Where a line below includes the word "will", copy that line.

========================================

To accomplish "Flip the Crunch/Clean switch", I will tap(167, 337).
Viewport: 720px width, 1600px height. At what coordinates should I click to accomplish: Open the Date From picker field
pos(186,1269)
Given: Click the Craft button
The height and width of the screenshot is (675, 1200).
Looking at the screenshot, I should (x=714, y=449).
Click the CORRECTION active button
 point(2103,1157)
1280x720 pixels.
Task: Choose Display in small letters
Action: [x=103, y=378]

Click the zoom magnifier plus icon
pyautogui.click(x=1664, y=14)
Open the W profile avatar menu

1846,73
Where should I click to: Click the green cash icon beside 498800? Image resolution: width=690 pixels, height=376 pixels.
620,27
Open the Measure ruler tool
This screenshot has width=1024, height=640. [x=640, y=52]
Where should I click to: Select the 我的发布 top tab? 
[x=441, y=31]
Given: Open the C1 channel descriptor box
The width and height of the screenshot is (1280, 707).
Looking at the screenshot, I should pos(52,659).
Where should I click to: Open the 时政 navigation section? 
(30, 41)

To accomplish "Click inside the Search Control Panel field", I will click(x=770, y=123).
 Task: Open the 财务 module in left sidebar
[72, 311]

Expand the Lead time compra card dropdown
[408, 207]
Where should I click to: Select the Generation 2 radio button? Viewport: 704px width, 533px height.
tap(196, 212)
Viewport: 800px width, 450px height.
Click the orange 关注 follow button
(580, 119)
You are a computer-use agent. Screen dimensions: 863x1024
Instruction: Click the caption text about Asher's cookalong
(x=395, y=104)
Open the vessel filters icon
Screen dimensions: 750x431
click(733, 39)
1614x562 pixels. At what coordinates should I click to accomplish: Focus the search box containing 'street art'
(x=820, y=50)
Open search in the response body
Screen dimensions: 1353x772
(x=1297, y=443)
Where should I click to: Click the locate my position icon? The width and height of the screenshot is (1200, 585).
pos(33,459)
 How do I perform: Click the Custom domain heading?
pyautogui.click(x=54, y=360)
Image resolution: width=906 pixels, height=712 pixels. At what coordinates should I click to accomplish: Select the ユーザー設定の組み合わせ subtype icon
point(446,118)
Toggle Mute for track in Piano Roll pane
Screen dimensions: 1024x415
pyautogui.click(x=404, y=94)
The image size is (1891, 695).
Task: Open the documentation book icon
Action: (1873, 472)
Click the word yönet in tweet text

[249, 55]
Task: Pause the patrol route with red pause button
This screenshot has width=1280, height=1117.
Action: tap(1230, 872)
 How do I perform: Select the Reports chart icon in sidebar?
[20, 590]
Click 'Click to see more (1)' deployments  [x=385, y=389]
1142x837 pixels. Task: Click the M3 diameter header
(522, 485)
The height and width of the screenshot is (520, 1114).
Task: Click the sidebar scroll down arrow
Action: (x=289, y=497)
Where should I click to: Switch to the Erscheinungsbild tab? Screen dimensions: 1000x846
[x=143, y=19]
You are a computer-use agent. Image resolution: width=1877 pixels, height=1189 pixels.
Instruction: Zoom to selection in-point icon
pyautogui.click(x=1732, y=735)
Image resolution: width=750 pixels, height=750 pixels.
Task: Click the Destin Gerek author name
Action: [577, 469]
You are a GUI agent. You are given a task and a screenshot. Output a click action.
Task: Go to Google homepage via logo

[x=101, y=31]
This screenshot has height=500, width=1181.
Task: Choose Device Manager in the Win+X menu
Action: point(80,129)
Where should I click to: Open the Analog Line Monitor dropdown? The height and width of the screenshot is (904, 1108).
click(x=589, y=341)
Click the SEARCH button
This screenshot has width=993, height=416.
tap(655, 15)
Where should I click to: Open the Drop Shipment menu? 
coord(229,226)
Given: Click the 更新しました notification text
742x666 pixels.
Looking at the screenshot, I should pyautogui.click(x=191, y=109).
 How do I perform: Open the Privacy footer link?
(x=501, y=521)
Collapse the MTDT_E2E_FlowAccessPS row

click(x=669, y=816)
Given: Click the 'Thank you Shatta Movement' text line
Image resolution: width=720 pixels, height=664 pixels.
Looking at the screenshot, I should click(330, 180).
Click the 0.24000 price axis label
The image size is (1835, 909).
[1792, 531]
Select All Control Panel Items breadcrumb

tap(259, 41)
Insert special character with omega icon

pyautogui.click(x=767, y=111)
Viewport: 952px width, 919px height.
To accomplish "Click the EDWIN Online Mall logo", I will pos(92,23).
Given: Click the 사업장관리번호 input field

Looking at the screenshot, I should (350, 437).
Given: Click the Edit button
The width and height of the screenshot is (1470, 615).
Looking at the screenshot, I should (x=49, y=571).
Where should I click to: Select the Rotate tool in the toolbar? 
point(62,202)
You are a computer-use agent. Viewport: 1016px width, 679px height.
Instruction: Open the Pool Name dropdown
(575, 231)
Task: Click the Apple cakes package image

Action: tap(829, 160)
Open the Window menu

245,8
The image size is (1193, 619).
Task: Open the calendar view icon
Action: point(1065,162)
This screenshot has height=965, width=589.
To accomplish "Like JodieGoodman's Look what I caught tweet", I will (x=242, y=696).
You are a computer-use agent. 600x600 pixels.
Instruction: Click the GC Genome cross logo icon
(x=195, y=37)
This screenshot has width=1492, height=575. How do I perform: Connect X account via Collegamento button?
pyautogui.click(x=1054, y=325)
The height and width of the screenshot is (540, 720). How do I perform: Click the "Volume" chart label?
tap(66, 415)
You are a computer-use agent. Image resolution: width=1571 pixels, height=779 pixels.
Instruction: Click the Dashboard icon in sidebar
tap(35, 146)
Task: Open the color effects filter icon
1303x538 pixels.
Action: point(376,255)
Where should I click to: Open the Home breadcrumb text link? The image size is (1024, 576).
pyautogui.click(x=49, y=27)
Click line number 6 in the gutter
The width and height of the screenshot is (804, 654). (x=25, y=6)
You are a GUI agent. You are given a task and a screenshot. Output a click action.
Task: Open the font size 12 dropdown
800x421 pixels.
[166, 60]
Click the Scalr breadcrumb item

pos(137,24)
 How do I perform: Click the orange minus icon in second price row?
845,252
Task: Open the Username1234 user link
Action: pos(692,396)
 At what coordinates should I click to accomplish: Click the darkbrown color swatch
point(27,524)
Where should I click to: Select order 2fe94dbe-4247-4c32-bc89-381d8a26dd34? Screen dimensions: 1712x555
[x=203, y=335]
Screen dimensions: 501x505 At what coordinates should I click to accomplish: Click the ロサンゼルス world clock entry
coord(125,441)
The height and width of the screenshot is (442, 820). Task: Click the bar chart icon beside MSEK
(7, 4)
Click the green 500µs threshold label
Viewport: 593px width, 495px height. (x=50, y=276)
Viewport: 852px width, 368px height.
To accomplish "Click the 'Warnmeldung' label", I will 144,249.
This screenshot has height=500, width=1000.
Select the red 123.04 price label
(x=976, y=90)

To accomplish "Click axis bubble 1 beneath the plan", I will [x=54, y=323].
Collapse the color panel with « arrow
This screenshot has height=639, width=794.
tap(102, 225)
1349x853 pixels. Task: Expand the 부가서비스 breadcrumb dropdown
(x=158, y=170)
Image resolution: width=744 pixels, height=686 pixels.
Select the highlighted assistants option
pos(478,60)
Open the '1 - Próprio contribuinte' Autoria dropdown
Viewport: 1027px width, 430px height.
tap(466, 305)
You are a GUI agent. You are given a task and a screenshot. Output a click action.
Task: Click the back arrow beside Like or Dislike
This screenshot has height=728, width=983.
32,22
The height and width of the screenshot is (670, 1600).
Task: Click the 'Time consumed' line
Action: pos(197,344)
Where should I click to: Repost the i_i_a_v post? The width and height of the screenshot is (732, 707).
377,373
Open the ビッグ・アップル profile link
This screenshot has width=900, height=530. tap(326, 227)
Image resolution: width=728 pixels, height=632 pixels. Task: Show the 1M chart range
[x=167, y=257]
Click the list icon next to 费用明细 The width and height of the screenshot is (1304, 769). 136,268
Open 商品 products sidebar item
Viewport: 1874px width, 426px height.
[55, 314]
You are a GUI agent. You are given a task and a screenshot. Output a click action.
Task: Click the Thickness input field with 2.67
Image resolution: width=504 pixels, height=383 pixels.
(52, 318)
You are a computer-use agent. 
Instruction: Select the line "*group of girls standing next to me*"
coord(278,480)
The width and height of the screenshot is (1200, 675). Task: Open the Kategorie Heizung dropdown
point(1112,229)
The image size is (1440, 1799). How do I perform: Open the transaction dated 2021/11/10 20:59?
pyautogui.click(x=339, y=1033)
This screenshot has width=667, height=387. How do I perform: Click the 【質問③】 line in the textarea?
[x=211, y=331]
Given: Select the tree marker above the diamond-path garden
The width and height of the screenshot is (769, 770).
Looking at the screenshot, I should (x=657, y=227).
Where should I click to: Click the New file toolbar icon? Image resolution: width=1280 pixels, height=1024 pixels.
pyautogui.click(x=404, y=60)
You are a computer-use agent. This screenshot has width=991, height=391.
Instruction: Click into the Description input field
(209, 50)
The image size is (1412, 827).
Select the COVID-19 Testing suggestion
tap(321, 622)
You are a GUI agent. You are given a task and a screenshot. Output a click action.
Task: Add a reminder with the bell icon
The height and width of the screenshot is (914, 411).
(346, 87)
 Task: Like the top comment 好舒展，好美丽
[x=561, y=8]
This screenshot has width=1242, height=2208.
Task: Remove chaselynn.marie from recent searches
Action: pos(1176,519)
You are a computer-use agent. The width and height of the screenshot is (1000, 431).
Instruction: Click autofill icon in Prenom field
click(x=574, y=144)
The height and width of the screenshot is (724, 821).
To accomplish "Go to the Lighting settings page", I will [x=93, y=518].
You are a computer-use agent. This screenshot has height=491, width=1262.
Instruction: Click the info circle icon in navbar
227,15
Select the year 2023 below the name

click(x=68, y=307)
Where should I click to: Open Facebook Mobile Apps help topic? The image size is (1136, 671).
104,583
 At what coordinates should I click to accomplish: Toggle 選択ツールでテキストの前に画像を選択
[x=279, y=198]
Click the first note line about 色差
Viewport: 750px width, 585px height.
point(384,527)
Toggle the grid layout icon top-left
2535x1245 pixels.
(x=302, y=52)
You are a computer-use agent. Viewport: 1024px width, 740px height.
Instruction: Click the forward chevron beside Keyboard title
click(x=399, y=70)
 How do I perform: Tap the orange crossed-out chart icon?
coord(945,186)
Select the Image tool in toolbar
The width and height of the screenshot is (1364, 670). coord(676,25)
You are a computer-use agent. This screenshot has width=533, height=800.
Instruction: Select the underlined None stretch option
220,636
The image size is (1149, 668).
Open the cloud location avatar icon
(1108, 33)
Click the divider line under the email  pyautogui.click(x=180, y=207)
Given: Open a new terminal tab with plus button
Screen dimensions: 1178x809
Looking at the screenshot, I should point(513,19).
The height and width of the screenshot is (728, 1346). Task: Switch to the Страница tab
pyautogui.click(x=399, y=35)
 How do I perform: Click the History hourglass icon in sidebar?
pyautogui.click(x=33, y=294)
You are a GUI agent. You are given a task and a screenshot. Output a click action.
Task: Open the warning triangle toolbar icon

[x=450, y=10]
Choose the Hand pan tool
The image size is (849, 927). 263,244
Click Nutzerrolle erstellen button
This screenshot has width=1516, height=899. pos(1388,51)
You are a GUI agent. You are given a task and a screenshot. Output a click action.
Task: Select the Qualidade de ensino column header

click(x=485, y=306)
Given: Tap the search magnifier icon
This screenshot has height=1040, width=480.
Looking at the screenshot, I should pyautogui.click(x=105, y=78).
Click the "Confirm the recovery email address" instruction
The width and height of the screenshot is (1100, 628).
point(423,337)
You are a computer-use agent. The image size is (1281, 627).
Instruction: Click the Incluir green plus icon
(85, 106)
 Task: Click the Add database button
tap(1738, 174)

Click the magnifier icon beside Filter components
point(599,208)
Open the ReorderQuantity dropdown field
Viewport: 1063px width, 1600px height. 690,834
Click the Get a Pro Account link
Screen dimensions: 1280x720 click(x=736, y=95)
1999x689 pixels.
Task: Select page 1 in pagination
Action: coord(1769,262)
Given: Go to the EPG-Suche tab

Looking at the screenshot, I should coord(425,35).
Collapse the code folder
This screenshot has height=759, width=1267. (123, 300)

========================================

Response to this exercise:
To accomplish "Flip the Crunch/Clean switch", I will tap(167, 337).
To accomplish "Click inside the Search Control Panel field", I will click(x=770, y=123).
To accomplish "Click the EDWIN Online Mall logo", I will pos(92,23).
To accomplish "Like JodieGoodman's Look what I caught tweet", I will (x=242, y=696).
To accomplish "Click the 'Warnmeldung' label", I will 144,249.
To accomplish "Click axis bubble 1 beneath the plan", I will [x=54, y=323].
To accomplish "Go to the Lighting settings page", I will [x=93, y=518].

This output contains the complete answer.